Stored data
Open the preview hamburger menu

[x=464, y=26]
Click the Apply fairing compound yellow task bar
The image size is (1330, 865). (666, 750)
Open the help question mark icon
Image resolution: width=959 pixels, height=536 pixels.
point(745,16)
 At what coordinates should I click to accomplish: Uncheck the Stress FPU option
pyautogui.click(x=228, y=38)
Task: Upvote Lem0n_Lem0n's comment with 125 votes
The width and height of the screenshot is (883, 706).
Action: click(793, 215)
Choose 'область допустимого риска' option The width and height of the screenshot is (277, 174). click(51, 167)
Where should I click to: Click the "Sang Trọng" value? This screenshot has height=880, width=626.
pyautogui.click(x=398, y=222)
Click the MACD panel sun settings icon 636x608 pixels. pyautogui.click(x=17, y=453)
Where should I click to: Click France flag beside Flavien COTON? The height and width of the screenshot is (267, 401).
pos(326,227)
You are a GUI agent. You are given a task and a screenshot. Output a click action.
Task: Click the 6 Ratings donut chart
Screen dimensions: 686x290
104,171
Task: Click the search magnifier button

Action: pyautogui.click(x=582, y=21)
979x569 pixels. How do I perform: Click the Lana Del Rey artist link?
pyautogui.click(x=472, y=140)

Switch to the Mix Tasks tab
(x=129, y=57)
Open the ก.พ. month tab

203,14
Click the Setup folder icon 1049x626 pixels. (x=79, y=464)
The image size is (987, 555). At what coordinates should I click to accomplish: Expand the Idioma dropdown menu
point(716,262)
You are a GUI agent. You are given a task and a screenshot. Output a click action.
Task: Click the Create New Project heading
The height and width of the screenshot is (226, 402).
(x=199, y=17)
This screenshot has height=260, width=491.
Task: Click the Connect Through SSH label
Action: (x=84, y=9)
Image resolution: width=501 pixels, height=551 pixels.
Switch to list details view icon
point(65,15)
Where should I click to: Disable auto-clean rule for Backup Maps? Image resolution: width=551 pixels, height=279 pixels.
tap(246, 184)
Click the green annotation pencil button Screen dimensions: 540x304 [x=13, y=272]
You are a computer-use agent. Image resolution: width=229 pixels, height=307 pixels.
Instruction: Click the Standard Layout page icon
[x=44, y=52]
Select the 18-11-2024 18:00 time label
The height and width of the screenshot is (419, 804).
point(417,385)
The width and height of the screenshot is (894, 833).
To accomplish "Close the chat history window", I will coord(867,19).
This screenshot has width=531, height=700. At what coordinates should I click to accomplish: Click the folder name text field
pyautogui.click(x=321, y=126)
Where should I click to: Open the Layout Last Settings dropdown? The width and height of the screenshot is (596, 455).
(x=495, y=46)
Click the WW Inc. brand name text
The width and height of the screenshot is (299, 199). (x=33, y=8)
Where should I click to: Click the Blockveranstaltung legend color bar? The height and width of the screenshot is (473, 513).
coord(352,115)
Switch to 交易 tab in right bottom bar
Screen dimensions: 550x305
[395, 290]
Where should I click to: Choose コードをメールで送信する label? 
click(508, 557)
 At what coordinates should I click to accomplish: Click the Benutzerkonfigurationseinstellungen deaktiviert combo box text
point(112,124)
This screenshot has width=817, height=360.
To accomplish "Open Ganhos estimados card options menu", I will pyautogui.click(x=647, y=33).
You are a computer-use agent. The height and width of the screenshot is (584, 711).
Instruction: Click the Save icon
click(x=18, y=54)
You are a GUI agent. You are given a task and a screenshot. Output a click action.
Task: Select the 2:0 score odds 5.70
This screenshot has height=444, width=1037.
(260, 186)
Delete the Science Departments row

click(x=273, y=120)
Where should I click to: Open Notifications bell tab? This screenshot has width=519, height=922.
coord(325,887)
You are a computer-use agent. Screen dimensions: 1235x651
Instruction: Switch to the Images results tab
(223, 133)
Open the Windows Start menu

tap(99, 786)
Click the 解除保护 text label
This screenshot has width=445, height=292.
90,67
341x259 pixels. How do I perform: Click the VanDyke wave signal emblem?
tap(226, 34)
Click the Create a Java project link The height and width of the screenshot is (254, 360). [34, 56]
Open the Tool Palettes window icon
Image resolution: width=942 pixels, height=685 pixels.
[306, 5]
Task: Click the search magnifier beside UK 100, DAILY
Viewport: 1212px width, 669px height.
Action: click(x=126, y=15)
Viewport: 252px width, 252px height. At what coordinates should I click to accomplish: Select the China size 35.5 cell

- [Task statement]: Output all of the records above exactly as they appear.

- [Task response]:
Open the preview hamburger menu

[x=464, y=26]
Click the Apply fairing compound yellow task bar
The image size is (1330, 865). (666, 750)
Open the help question mark icon
Image resolution: width=959 pixels, height=536 pixels.
point(745,16)
 At what coordinates should I click to accomplish: Uncheck the Stress FPU option
pyautogui.click(x=228, y=38)
Task: Upvote Lem0n_Lem0n's comment with 125 votes
The width and height of the screenshot is (883, 706).
Action: click(793, 215)
Choose 'область допустимого риска' option The width and height of the screenshot is (277, 174). click(51, 167)
Where should I click to: Click the "Sang Trọng" value? This screenshot has height=880, width=626.
pyautogui.click(x=398, y=222)
Click the MACD panel sun settings icon 636x608 pixels. pyautogui.click(x=17, y=453)
Where should I click to: Click France flag beside Flavien COTON? The height and width of the screenshot is (267, 401).
pos(326,227)
You are a GUI agent. You are given a task and a screenshot. Output a click action.
Task: Click the 6 Ratings donut chart
Screen dimensions: 686x290
104,171
Task: Click the search magnifier button

Action: pyautogui.click(x=582, y=21)
979x569 pixels. How do I perform: Click the Lana Del Rey artist link?
pyautogui.click(x=472, y=140)

Switch to the Mix Tasks tab
(x=129, y=57)
Open the ก.พ. month tab

203,14
Click the Setup folder icon 1049x626 pixels. (x=79, y=464)
The image size is (987, 555). At what coordinates should I click to accomplish: Expand the Idioma dropdown menu
point(716,262)
You are a GUI agent. You are given a task and a screenshot. Output a click action.
Task: Click the Create New Project heading
The height and width of the screenshot is (226, 402).
(x=199, y=17)
This screenshot has height=260, width=491.
Task: Click the Connect Through SSH label
Action: (x=84, y=9)
Image resolution: width=501 pixels, height=551 pixels.
Switch to list details view icon
point(65,15)
Where should I click to: Disable auto-clean rule for Backup Maps? Image resolution: width=551 pixels, height=279 pixels.
tap(246, 184)
Click the green annotation pencil button Screen dimensions: 540x304 [x=13, y=272]
You are a computer-use agent. Image resolution: width=229 pixels, height=307 pixels.
Instruction: Click the Standard Layout page icon
[x=44, y=52]
Select the 18-11-2024 18:00 time label
The height and width of the screenshot is (419, 804).
point(417,385)
The width and height of the screenshot is (894, 833).
To accomplish "Close the chat history window", I will coord(867,19).
This screenshot has width=531, height=700. At what coordinates should I click to accomplish: Click the folder name text field
pyautogui.click(x=321, y=126)
Where should I click to: Open the Layout Last Settings dropdown? The width and height of the screenshot is (596, 455).
(x=495, y=46)
Click the WW Inc. brand name text
The width and height of the screenshot is (299, 199). (x=33, y=8)
Where should I click to: Click the Blockveranstaltung legend color bar? The height and width of the screenshot is (473, 513).
coord(352,115)
Switch to 交易 tab in right bottom bar
Screen dimensions: 550x305
[395, 290]
Where should I click to: Choose コードをメールで送信する label? 
click(508, 557)
 At what coordinates should I click to accomplish: Click the Benutzerkonfigurationseinstellungen deaktiviert combo box text
point(112,124)
This screenshot has width=817, height=360.
To accomplish "Open Ganhos estimados card options menu", I will pyautogui.click(x=647, y=33).
You are a computer-use agent. The height and width of the screenshot is (584, 711).
Instruction: Click the Save icon
click(x=18, y=54)
You are a GUI agent. You are given a task and a screenshot. Output a click action.
Task: Select the 2:0 score odds 5.70
This screenshot has height=444, width=1037.
(260, 186)
Delete the Science Departments row

click(x=273, y=120)
Where should I click to: Open Notifications bell tab? This screenshot has width=519, height=922.
coord(325,887)
You are a computer-use agent. Screen dimensions: 1235x651
Instruction: Switch to the Images results tab
(223, 133)
Open the Windows Start menu

tap(99, 786)
Click the 解除保护 text label
This screenshot has width=445, height=292.
90,67
341x259 pixels. How do I perform: Click the VanDyke wave signal emblem?
tap(226, 34)
Click the Create a Java project link The height and width of the screenshot is (254, 360). [34, 56]
Open the Tool Palettes window icon
Image resolution: width=942 pixels, height=685 pixels.
[306, 5]
Task: Click the search magnifier beside UK 100, DAILY
Viewport: 1212px width, 669px height.
Action: click(x=126, y=15)
Viewport: 252px width, 252px height. At what coordinates should I click to accomplish: Select the China size 35.5 cell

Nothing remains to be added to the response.